In the 19th century it was discovered that interplantary perturbations cannot account fully for the turning rate of the Mercury's orbit. About 43 arcseconds per century remained unexplained. The general theory of relativity exactly accounts for this descrepancy.

The newtonian equation for the trajectory of a planet, u''+u=^M/_J², (where u=1/r and u'=^du/_dφ) has a periodic elliptic solution u=Asin(φ−φ₀)+^M/_J² with an angular period T=2π. The corresponding relativistic equation,

u''+u=^M/_J²+3Mu² , has an additional relativistic term 3Mu² which causes the perihelion to shift.

Let us try to find a correction ε to the angular frequency by searching for a solution in the form u=Asin(1+ε)φ+B. Setting this into the equation gives

−A2εsin(1+ε)φ=3MA2Bsin(1+ε)φ , which gives ε=−^3M²/_J² and correspondingly the shift of the orbit, Δφ=2π^3M²/_J². This accounts precisely for the unexplained advance of the orbit.

Bending of light.

General relativity predicts apparent bending of light rays passing through gravitational fields. The bending was first observed in 1919 by Sir Arthur Stanley Eddington during a total eclipse when stellar images near the occulted disk of the Sun appeared displaced by some arcseconds from their usual locations in the sky. Again, extended massive objects such as galaxies may act as gravitational lenses, providing more than one optical path for light emanating from a source far behind the lens and thus producing multiple images. Such multiple images, typically of quasars, had been discovered by the early 1980s.

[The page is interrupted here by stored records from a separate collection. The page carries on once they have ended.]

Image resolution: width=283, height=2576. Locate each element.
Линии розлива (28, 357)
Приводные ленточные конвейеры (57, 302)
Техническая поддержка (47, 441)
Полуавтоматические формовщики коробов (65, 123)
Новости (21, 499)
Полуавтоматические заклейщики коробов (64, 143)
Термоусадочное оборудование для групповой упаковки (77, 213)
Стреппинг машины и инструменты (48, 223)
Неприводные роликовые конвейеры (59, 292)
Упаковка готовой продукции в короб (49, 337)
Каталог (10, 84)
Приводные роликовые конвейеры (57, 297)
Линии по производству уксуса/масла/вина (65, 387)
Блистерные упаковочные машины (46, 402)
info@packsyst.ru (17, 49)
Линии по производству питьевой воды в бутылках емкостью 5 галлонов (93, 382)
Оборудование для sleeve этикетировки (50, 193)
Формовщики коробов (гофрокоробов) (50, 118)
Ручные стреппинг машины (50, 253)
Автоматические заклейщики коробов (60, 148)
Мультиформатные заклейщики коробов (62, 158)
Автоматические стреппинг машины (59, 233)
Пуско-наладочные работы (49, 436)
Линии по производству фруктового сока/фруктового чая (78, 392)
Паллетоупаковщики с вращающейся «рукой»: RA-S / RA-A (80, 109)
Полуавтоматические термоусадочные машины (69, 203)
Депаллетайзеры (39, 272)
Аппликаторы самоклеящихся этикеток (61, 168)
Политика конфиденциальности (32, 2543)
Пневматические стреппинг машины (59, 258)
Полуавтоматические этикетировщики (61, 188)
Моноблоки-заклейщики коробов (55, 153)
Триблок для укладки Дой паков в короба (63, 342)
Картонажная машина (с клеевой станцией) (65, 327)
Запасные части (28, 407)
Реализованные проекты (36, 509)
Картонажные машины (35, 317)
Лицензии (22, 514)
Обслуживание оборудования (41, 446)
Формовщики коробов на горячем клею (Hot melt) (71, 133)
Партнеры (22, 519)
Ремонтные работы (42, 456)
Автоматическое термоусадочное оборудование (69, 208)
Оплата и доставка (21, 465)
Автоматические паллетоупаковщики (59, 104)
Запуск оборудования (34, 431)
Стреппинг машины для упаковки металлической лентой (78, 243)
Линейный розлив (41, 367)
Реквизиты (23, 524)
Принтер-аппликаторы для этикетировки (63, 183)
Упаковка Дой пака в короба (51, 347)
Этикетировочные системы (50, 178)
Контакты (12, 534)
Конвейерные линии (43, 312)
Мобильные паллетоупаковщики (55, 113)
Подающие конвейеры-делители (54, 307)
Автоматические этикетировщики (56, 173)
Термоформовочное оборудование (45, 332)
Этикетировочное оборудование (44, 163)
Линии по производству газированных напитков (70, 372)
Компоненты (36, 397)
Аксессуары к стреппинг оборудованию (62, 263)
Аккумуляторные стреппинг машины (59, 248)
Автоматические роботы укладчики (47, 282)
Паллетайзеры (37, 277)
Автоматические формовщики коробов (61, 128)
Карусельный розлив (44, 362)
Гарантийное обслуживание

In the newtonian theory the light rays travel along straight lines described by and equation u''+u=0 with the straight−line solution u=Asin(φ−φ₀). The corresponding relativistic equation

u''+u=3Mu² has an additional term, which causes the light trajectory to deflect from the straight line. Searching for the solution in the form u=Acosφ+ε, where ε is a small correction, gives ε=MA²(2−cos²φ). This gives the angle of deflection between the in−going and out−going rays Δφ=4MA=^4M/_r₀ where r₀ is the closest distance between the ray and the central body.

Exercises

Show that a light ray can travel around a massive star in a circular orbit much like a planet. Calculate the radius (in Schwarzschild coordinates) of this orbit. (Answer: r=³/₂r_g)
Calculate the deflection angle of a non−relativistic particle in a hyperbolic orbit around the star (and compare with the computed deflection of the light ray).